BEGIN Data for this exercise

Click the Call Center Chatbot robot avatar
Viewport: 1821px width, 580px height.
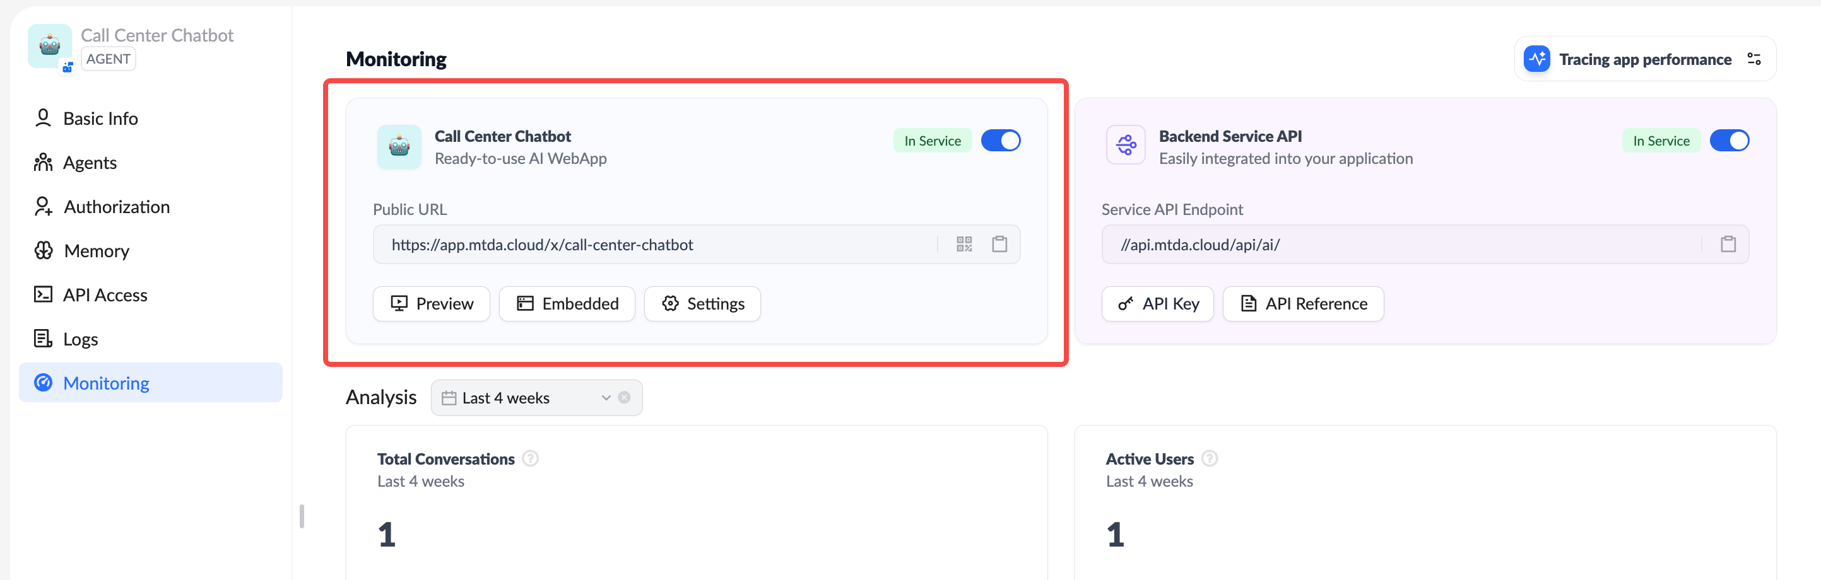point(399,146)
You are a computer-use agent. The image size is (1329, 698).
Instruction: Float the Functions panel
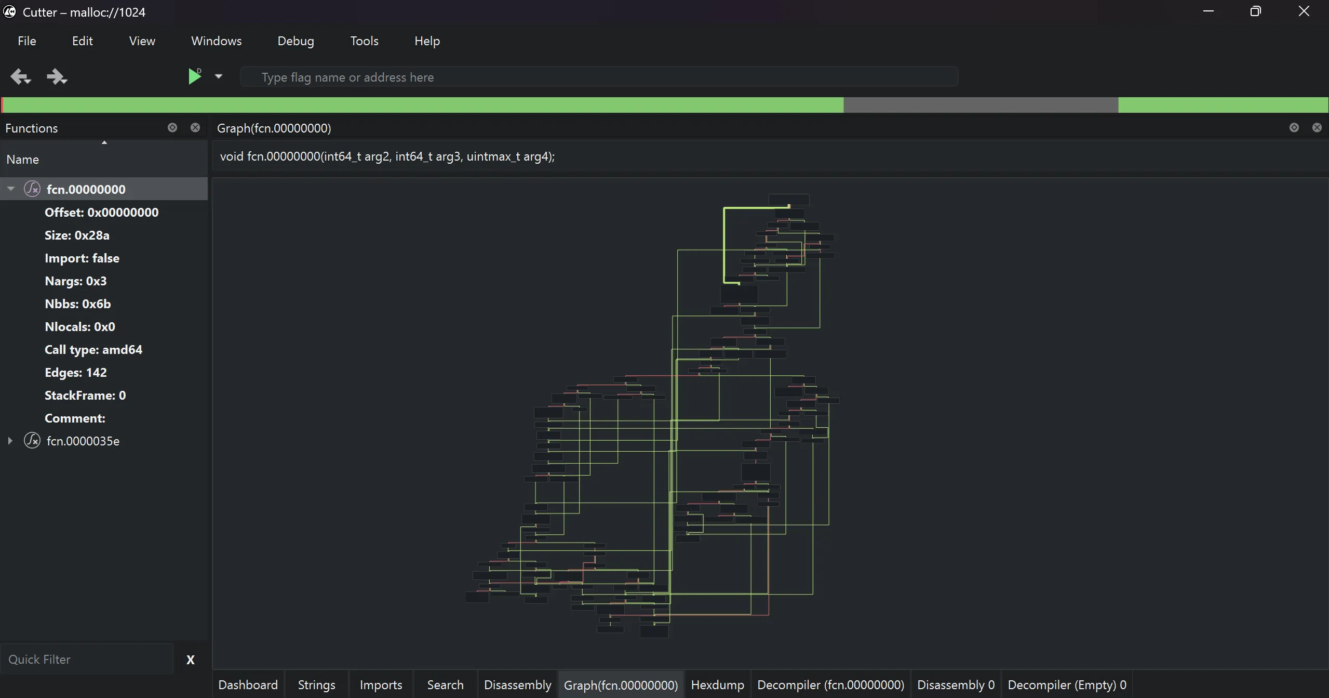point(172,128)
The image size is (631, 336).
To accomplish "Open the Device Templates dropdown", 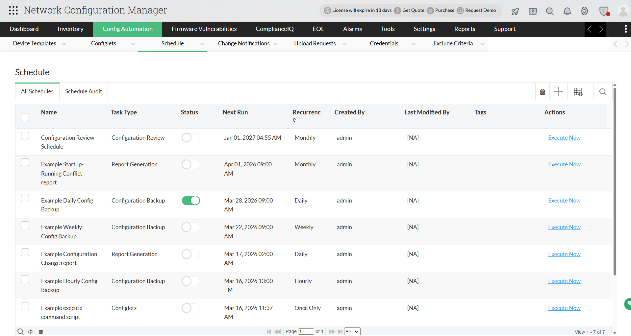I will coord(64,44).
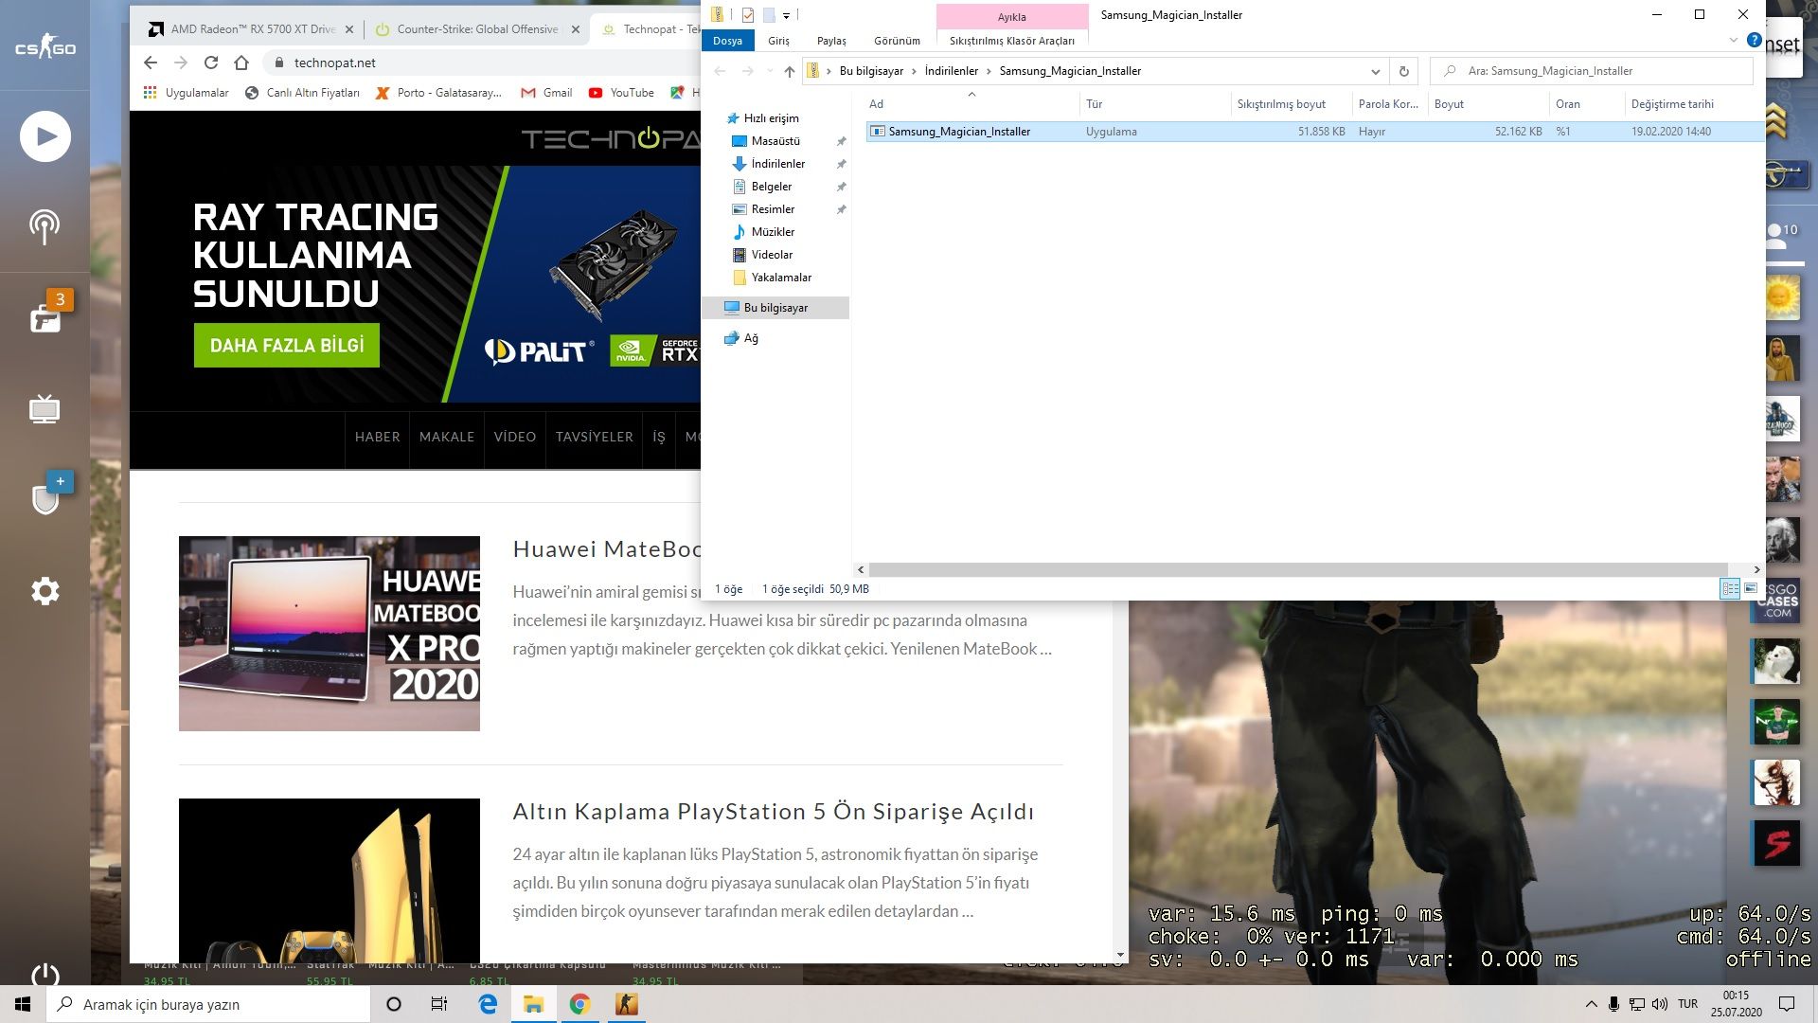Open the CS:GO watch TV icon
The image size is (1818, 1023).
click(45, 409)
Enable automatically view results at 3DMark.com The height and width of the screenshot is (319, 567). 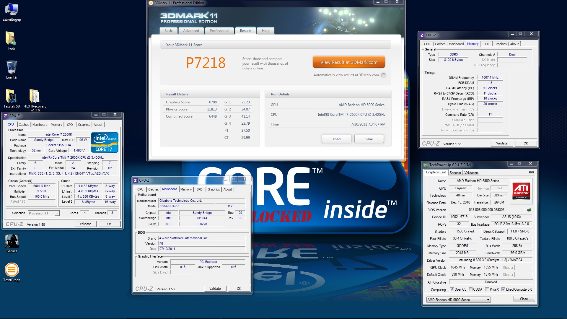[383, 75]
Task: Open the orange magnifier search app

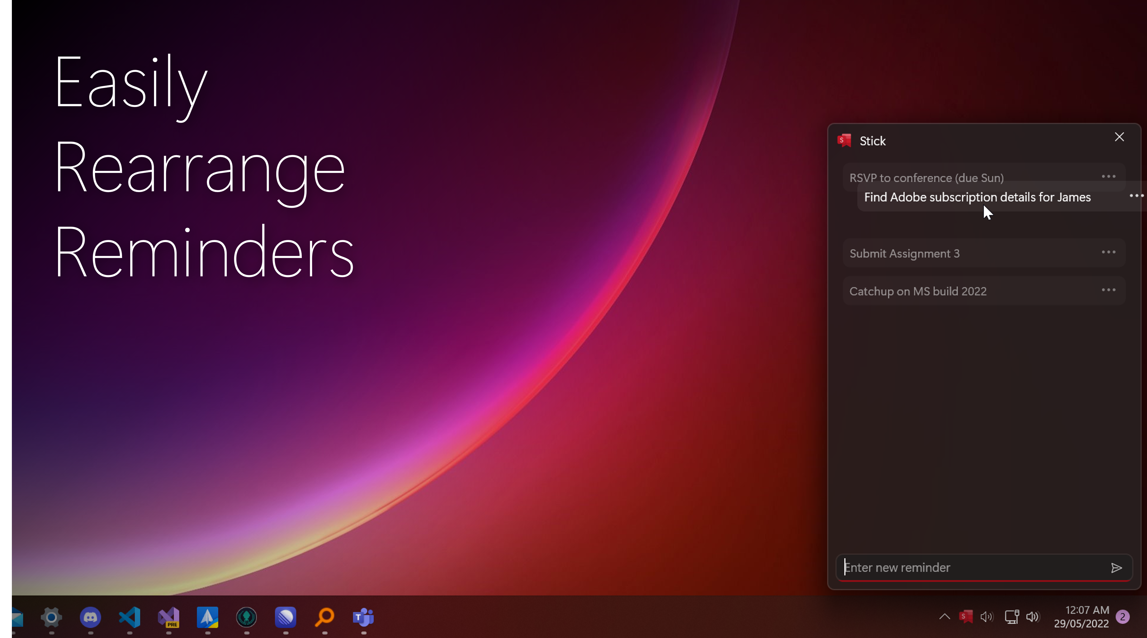Action: click(325, 617)
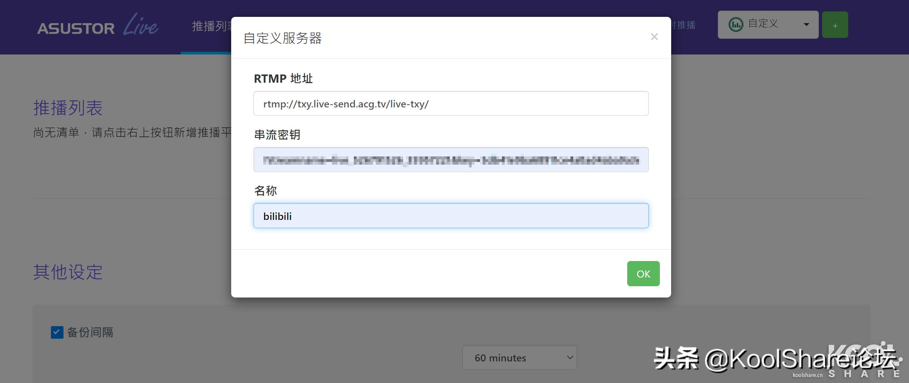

END Data for this exercise

What this task involves: Print the data above verbatim from the first line through the line holding "The image size is (631, 336).", leaving every picture out.

Task output:
Click the Call Center Chatbot robot avatar
Viewport: 1821px width, 580px height.
point(399,146)
You are a computer-use agent. The image size is (1329, 698).
Instruction: Float the Functions panel
point(172,128)
The image size is (631, 336).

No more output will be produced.